**Brano dell'esercizio**
⟨
Macron e Scholz travolti dai problemi. Di eurobond nessuno vuol più parlare
Ue Proposti da Parigi e Berlino 4 mesi fa, ma tutto è cambiato. Stretto nelle mani di Le Pen, Barnier può avviarsi verso una Frexit light, modello Ungheria
Ue Proposti da Parigi e Berlino 4 mesi fa, ma tutto è cambiato. Stretto nelle mani di Le Pen, Barnier può avviarsi verso una Frexit light, modello Ungheria
Al quadro proposto ieri da Mario Draghi, la sua «sfida esistenziale» della Ue schiacciata tra Usa e Cina che rischia una «lenta agonia», il gruppo europeo dei Socialisti e democratici (quello di cui fa parte il Pd) ha reagito affermando che il Rapporto è «un punto di partenza». Draghi è un tecnocrate, i politici sono chiamati a riempire di contenuti la sua analisi.
Per uscire dalla crisi del Covid era stato varato il NextGenerationEu, un piano di 750 miliardi, il presidente francese Emmanuel Macron l’aveva promosso, convincendo la Germania, che poi ha trascinato il fronte degli stati «formiche» a mettere in comune delle garanzie per i cosiddetti stati «cicale». Ma oggi, Francia e Germania stanno attraversando momenti di grave crisi. In Germania, Olaf Scholz è indebolito, la crisi dell’auto scuote l’economia, la coalizione semaforo traballa, l’Spd si squaglia a ogni appuntamento elettorale (locale), a favore di chi propone la chiusura, identitaria ma anche economica (estrema destra ma non solo).
⟩
**Compito operativo**
Nel brano su Macron e Scholz, quale cifra viene indicata per il piano NextGenerationEu, varato per uscire dalla crisi del Covid?

**Dati disponibili**
⟨
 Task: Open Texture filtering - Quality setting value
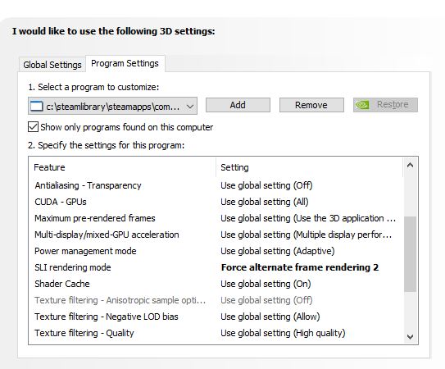pyautogui.click(x=283, y=333)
⟩
**Risposta scritta**
750 miliardi.